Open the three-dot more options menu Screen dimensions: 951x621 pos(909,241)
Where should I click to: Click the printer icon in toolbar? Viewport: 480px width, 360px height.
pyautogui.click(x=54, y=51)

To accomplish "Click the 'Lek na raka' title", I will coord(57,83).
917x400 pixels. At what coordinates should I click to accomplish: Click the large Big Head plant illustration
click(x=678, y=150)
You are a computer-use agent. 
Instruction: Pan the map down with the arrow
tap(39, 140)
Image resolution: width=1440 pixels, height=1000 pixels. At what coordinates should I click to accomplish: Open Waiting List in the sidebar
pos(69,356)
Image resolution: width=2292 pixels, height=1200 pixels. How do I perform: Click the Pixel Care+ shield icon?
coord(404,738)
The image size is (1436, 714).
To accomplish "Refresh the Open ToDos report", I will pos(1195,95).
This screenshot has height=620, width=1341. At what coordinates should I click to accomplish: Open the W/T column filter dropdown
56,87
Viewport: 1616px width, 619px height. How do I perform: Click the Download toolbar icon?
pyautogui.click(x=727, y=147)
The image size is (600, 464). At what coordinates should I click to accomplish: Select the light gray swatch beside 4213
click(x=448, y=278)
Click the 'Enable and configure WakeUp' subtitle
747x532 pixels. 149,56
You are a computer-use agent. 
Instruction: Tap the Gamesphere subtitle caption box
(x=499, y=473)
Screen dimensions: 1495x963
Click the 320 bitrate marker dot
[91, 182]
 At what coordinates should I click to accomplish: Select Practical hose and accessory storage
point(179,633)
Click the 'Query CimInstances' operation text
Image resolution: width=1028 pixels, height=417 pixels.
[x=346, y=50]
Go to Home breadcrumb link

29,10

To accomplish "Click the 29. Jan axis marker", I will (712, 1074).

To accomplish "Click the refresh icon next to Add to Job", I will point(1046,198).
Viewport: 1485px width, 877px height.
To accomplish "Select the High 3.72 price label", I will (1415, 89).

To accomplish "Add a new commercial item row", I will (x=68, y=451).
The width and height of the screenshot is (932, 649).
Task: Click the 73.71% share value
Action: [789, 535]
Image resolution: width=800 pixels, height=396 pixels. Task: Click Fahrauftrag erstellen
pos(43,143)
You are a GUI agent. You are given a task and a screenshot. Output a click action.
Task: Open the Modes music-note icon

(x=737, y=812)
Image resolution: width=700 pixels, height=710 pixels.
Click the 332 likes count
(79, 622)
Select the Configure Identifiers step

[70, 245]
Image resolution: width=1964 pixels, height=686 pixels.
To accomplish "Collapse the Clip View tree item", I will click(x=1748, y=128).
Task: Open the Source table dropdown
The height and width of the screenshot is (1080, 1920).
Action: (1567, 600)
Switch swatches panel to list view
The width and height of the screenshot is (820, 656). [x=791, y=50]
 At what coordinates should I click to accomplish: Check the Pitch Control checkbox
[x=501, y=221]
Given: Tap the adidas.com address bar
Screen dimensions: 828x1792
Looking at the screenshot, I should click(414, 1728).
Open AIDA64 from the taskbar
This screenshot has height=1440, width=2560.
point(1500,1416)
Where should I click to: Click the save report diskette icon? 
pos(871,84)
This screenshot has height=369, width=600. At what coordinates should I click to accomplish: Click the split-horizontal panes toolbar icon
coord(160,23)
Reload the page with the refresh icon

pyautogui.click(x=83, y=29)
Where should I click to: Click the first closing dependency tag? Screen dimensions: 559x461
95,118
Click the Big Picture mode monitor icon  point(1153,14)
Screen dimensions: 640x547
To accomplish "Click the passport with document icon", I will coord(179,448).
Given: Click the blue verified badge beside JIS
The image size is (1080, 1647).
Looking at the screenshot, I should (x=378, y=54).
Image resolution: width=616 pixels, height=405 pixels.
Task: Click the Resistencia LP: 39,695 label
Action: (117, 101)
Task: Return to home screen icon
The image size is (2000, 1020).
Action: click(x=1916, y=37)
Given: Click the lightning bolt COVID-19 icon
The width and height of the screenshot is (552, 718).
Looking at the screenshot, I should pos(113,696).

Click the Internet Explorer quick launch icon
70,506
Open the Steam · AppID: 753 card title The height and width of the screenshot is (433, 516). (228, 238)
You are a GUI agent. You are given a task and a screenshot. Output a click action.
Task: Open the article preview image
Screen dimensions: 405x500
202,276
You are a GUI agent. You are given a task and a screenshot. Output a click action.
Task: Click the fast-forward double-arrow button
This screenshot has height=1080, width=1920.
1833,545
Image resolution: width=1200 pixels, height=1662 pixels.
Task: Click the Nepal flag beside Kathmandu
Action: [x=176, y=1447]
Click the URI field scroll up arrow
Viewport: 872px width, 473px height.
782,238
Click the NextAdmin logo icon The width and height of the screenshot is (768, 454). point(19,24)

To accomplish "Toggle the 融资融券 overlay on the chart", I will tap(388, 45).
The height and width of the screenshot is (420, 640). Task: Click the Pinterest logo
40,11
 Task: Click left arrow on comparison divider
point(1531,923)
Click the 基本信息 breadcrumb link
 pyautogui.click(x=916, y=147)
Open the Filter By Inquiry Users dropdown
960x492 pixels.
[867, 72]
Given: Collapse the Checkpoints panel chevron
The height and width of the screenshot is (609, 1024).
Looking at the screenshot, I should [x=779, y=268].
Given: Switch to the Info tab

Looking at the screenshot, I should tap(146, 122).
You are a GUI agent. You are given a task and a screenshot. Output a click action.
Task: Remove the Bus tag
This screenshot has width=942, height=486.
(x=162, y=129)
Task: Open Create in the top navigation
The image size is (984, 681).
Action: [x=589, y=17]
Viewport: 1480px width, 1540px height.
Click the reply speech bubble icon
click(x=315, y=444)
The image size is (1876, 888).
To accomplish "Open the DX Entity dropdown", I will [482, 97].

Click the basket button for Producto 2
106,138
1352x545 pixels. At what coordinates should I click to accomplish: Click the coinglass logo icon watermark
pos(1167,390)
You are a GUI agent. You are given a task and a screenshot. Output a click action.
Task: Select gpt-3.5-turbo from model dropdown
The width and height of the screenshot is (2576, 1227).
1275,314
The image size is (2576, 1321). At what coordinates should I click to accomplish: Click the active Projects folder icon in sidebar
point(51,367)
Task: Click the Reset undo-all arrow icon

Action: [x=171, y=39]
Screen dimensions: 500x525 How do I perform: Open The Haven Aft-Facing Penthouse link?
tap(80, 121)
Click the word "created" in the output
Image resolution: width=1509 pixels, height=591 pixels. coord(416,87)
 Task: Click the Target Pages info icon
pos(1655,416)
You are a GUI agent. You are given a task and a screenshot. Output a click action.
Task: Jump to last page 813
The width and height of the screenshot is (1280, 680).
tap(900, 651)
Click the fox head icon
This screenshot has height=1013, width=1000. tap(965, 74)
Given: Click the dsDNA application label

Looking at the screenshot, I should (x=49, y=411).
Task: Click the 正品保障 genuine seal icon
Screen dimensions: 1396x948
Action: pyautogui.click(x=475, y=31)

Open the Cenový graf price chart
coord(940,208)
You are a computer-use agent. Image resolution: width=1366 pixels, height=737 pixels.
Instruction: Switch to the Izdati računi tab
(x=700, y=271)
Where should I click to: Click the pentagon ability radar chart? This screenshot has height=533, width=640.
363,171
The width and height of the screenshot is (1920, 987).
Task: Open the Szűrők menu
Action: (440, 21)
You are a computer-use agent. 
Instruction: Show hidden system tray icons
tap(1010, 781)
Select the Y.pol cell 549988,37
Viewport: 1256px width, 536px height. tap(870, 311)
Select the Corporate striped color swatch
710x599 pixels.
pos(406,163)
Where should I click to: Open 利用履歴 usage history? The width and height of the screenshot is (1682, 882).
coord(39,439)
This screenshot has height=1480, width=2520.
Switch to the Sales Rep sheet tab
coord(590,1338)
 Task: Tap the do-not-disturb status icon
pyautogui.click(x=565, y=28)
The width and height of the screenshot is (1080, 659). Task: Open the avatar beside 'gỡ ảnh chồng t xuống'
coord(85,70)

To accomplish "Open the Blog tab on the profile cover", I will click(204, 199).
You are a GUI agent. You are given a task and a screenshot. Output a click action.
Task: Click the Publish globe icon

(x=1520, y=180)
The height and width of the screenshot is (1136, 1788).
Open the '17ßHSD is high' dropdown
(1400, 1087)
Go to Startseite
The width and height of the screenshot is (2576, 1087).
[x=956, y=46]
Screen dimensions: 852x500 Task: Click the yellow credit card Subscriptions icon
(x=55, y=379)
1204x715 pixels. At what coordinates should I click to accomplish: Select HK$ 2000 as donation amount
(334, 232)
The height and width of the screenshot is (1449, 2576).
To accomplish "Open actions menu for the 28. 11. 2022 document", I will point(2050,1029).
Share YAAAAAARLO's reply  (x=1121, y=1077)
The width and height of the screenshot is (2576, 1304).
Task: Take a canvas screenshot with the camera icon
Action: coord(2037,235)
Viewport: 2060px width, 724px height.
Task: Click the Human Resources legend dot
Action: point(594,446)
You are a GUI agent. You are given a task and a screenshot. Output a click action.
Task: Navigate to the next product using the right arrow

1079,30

**Written task**
Copy out everything from the line containing "Task: Click the Reset undo-all arrow icon" down to the line containing "Action: pyautogui.click(x=475, y=31)", both included, keeping each line word for word.

**Solved exercise**
Task: Click the Reset undo-all arrow icon

Action: [x=171, y=39]
Screen dimensions: 500x525 How do I perform: Open The Haven Aft-Facing Penthouse link?
tap(80, 121)
Click the word "created" in the output
Image resolution: width=1509 pixels, height=591 pixels. coord(416,87)
 Task: Click the Target Pages info icon
pos(1655,416)
You are a GUI agent. You are given a task and a screenshot. Output a click action.
Task: Jump to last page 813
The width and height of the screenshot is (1280, 680).
tap(900, 651)
Click the fox head icon
This screenshot has height=1013, width=1000. tap(965, 74)
Given: Click the dsDNA application label

Looking at the screenshot, I should (x=49, y=411).
Task: Click the 正品保障 genuine seal icon
Screen dimensions: 1396x948
Action: pyautogui.click(x=475, y=31)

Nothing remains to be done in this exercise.